François Roustang

Portrait de François Roustang

François Roustang (1923-2016) eut un parcours singulier. Après des études de philosophie et de théologie, il devint jésuite.

Il étudia ensuite la psychopathologie. Suite à une publication critique vis-à-vis de l'église catholique, il s'en affranchit et exerça la psychanalyse lacanienne.

Suite à une nouvelle publication critique vis-à-vis cette fois de l'institution psychanalytique, il prit ses distances et s'intéressa à l'hypnose, dans la lignée de Milton Erikson.

Le méditant qui lit les ouvrages de François Roustang inspirés par sa pratique d'hypnothérapeute ne peut qu'être frappé des résonances entre les deux disciplines.

Quelques ouvrages

Quelques extraits

• S’effacer devant la vie

La vie ne peut apparaître que si on lui laisse toute la place, que si on ne fait pas obstacle, mais, ne pas faire obstacle, c'est déjà disparaître ou mourir, en tout cas c'est l’effacement. […]

Je m’efface pour que, (et je ne sais plus quoi), je m’efface pour laisser toute la place, je ne suis plus dans ma place, je ne m'habite plus, je laisse, je me laisse habiter, je me laisse emporter, mais, si tout est emporté, alors je deviens comme une soie qui s'envole, je m'allège à l'extrême, je vais être emporté. Je ne pourrai pas supporter longtemps cet emportement, cet emportage. Et pourtant c'était bien à force de poids, à force d'être là, à force de présence lourde et sans intention, et même de présence matérielle, absolument bête, absolument sans esprit.
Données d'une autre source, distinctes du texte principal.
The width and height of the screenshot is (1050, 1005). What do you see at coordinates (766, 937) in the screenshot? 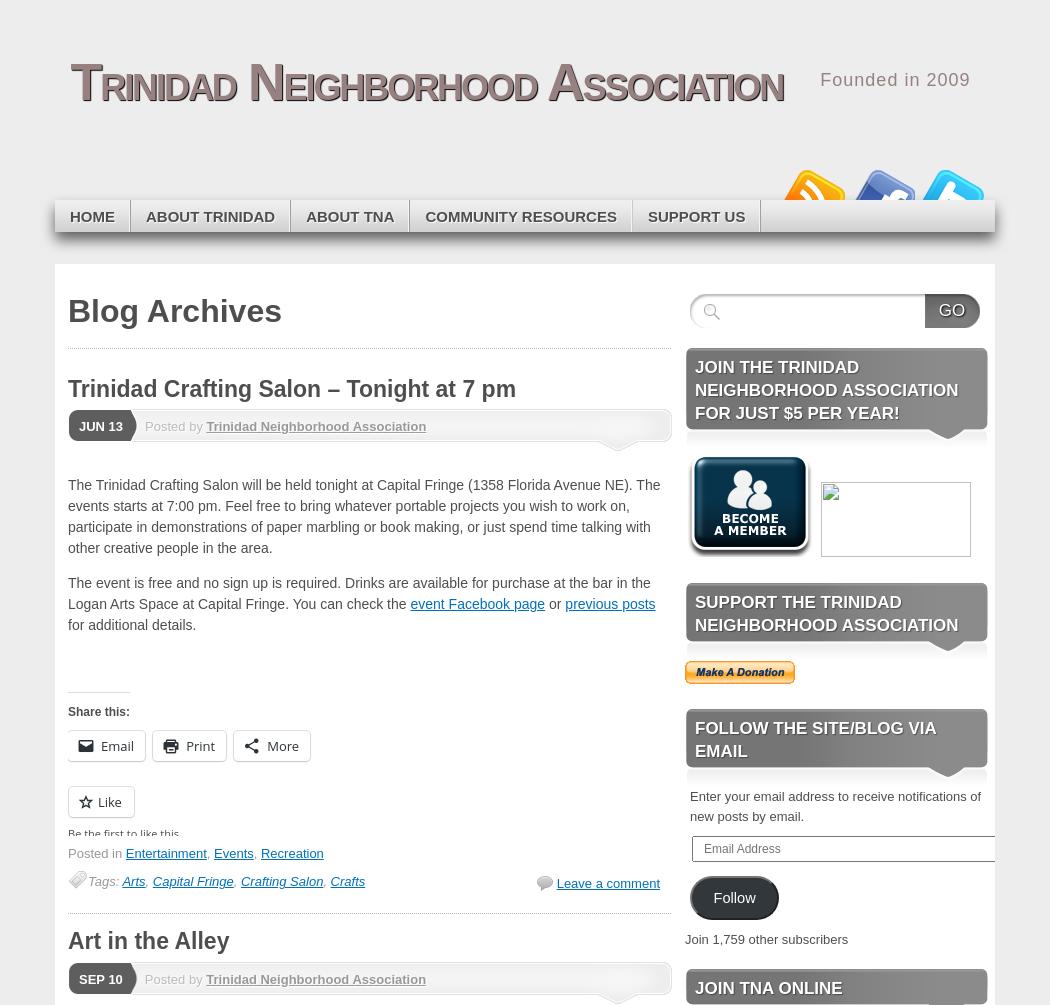
I see `'Join 1,759 other subscribers'` at bounding box center [766, 937].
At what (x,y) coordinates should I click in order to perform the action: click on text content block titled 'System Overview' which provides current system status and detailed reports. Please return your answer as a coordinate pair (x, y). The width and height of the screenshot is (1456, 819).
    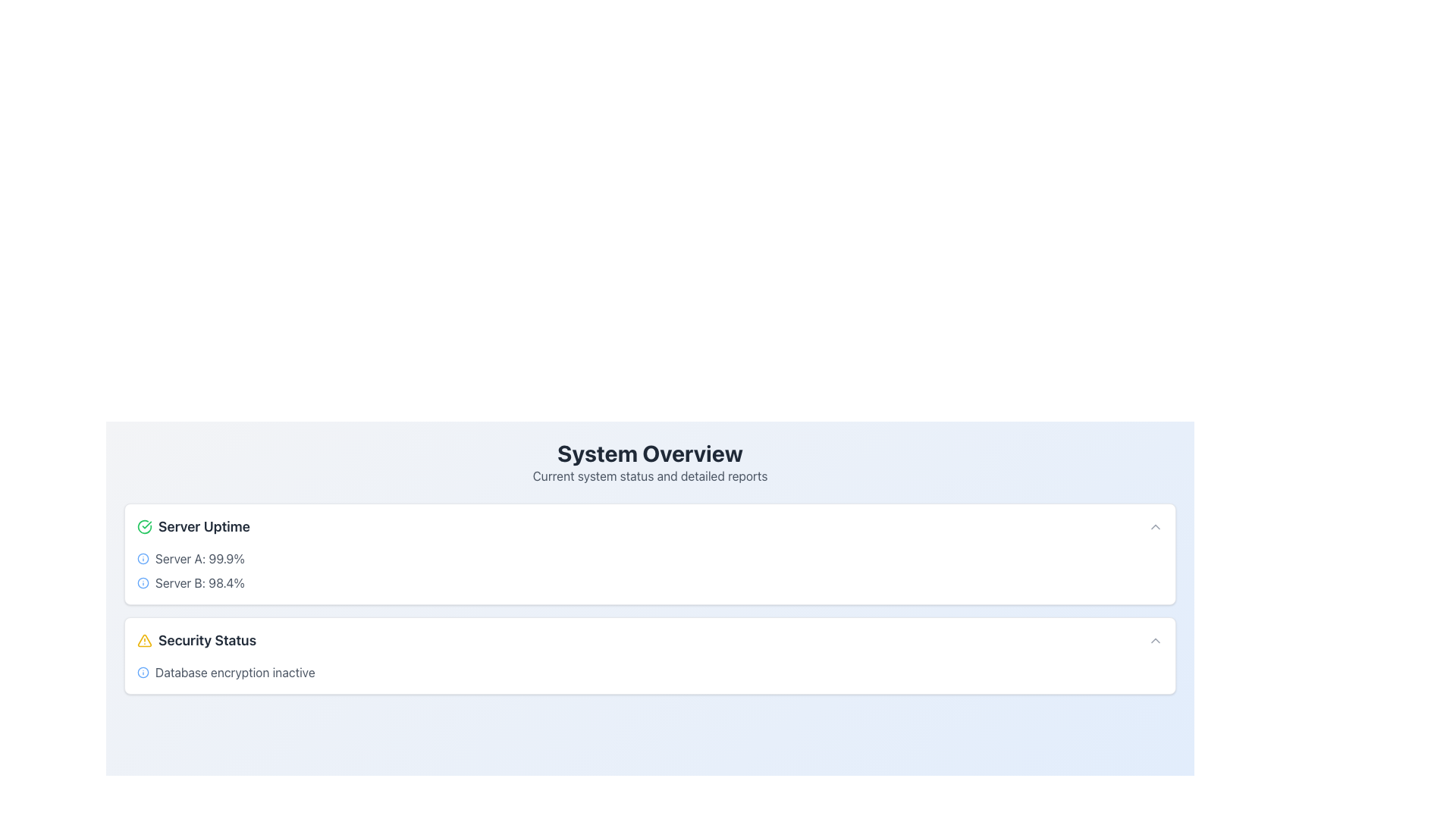
    Looking at the image, I should click on (650, 461).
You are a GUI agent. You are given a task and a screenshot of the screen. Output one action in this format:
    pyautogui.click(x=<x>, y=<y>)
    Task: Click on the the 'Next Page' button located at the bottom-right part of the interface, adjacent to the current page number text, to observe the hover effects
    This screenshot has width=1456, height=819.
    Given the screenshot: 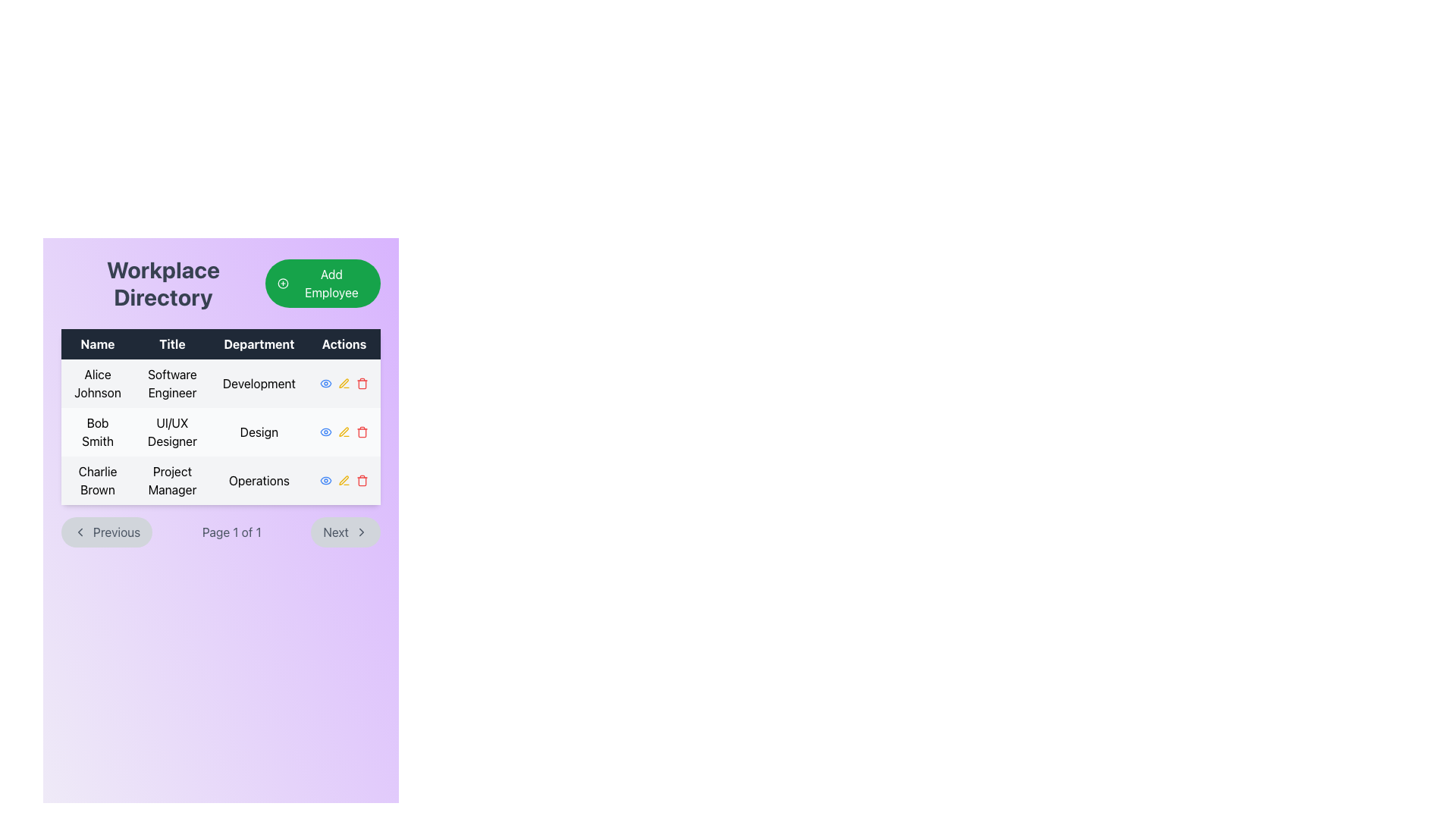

page(s) 242 (La fin de la plainte)
• Ce qui nous dépasse

Pour Zhuangtsi, et pour nombre de philosophes chinois après lui, une vie humaine ne peut être abstraite de la vie qui se poursuit chez d'autres humains, pas plus que la vie du monde naturel ne peut être extraite de ce monde pour en faire une entité consistante en elle-même et par là transcendant la réalité visible. Pour eux la force de la vie ne pouvait être détachée de son effectuation et des modifications que subissent en permanence les choses et les êtres. Ce qui nous dépasse n'est pas la Vie, avec une majuscule, qu'il faudrait se concilier, c'est ce qui s'identifie au mouvement de la nature ou du cosmos qui est aussi celui de l'humanité dans lequel chacun doit entrer.

page(s) 285 (La fin de la plainte)
• Une attente qui exclut tout projet

[C]ette attente qui exclut tout projet, qui interdit le futur, qui dessaisit de toute suffisance et de toute prétention, cette attente ne sera pas vaine. Elle est bientôt une mise en présence exclusive qui prend tout en compte dans le secret, elle est immobilité parce que rien ne doit craindre de se manifester, mais elle est en mouvement à l'égard de tout indice de ce qui s'approche, elle met sous pression toutes les forces, bien qu'elle ne les déploie pas encore, elles les recompose dans les couches les plus inaccessibles de l'intelligence et des sens[.]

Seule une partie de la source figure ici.